Equivalently: given a list of numerators, find the lowest common denominator such that all the fractions formed can be simplified by cancellation.

Or: given a list of whole numbers, what's the smallest whole number that shares a common factor, greater than 1, with each of them? (Not necessarily the same factor shared with each member of the list.)

Clearly the given list cannot contain $\pm 1$ or no such number can be found! But for example, given $$\{8, 12, 45, 49\} = \{2^3, 2^2 \times 3, 3^2 \times 5, 7^2 \}$$ it is clear our desired number must include $2$ and $7$ in its prime factorisation, or else it will be coprime with $8$ and $49$. The fact $2$ is a factor guarantees a common factor with $12$ too, so we only need to ensure there is a common factor with $45 = 3^2 \times 5$ and this can be done most cheaply by incorporating a factor of $3$ in our prime factorisation. So the smallest number that does what we want is $2 \times 3 \times 7 = 42$, and indeed we find the greatest common divisors (highest common factors) are $\gcd(42, 8) = 2$, $\gcd(42, 12) = 6$, $\gcd(42, 45) = 3$ and $\gcd(42, 49) = 7$, so all greater than one. Alternatively, we observe that we can cancel down each of the fractions $\frac{8}{42} = \frac{4}{21}$, $\frac{12}{42} = \frac{2}{7}$, $\frac{45}{42} = \frac{15}{14}$ and $\frac{49}{42} = \frac{7}{6}$.

## GIVEN DATA

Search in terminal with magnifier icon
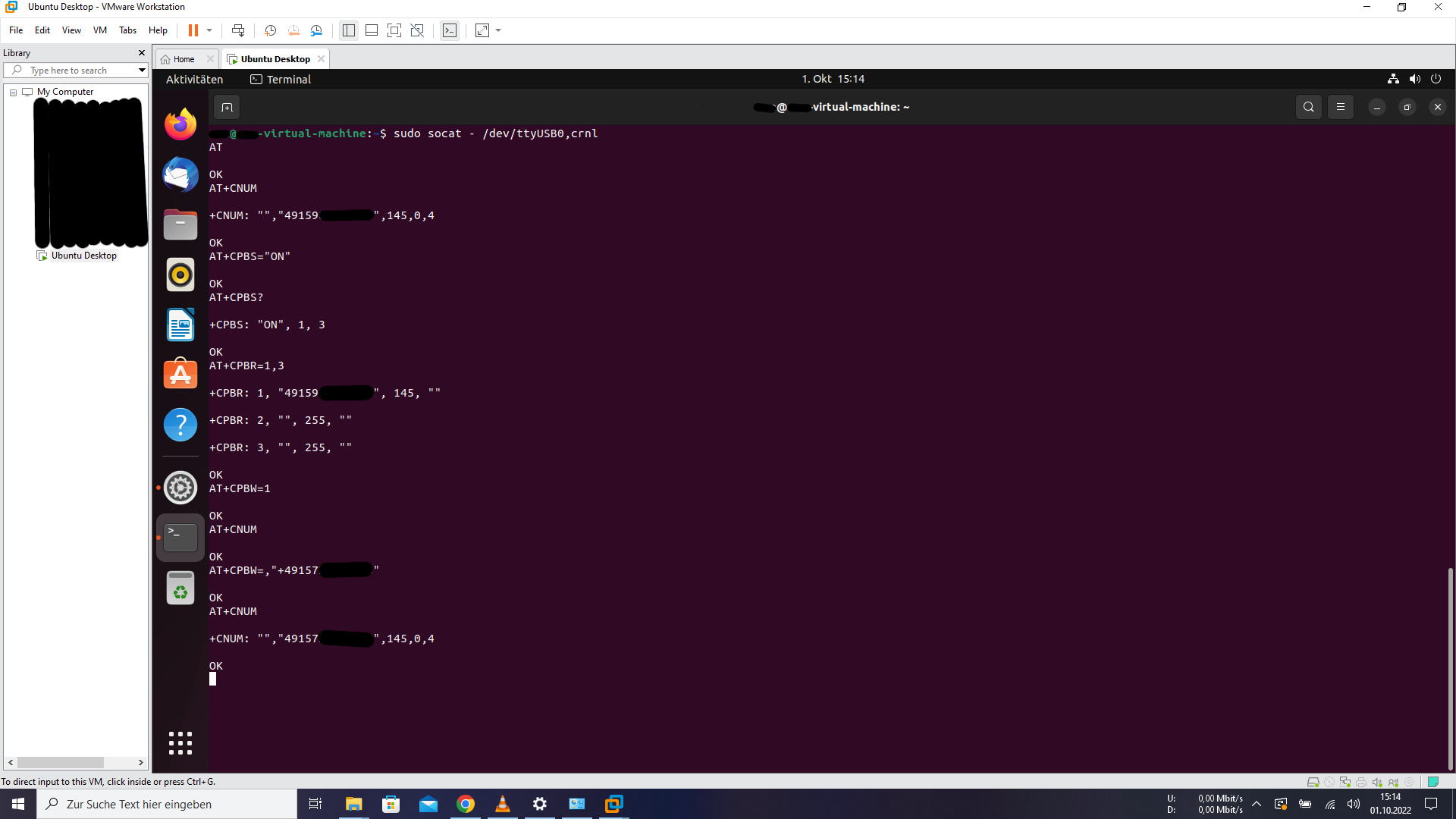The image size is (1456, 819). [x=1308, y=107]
==
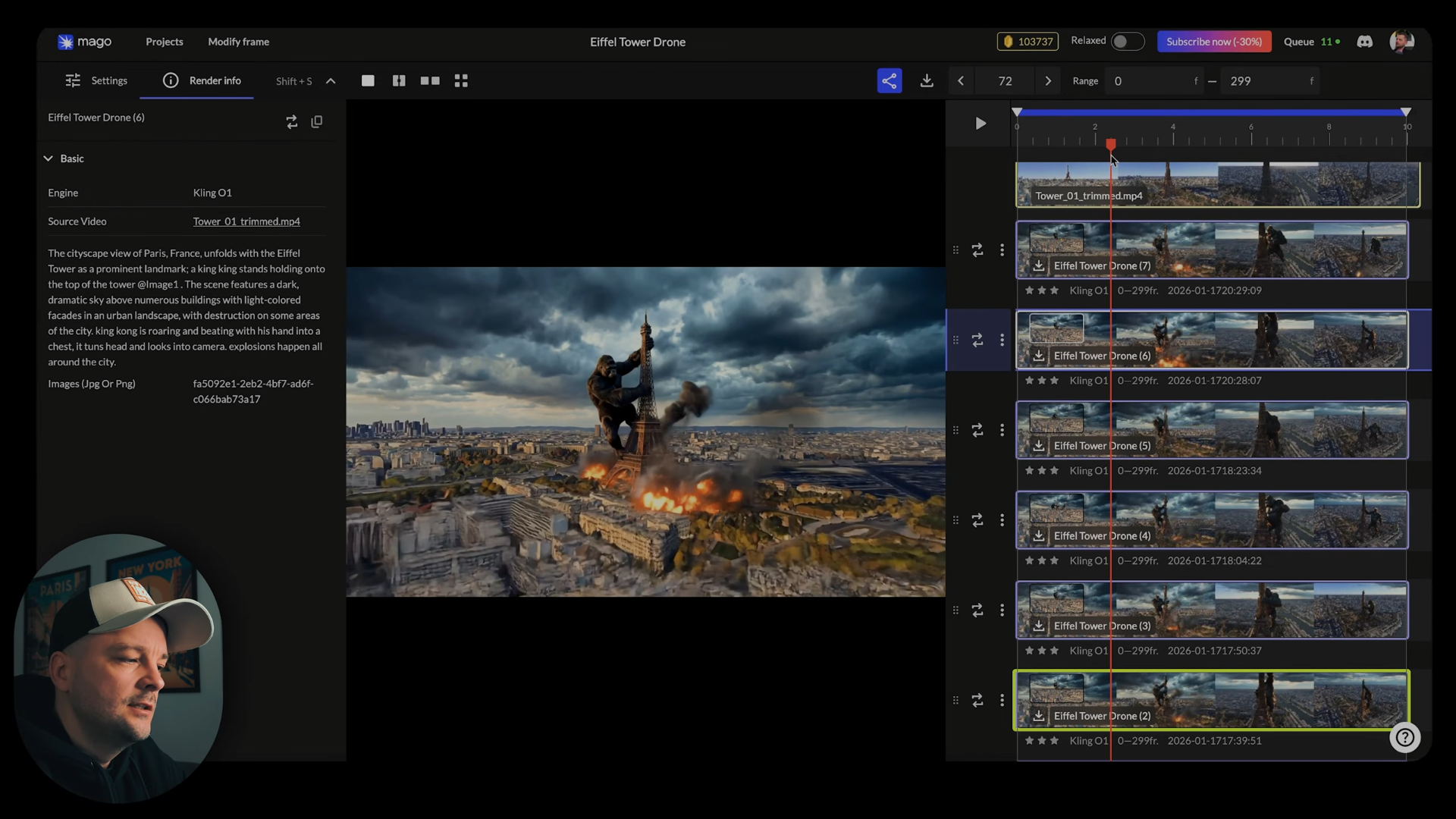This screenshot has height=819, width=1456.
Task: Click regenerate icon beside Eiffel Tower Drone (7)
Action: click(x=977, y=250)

## WHAT YOU HAVE TO DO
From the passage on finding a common denominator, list every greatest common divisor the example works out, with its value.

## THE RESULT
gcd(42, 8) = 2
gcd(42, 12) = 6
gcd(42, 45) = 3
gcd(42, 49) = 7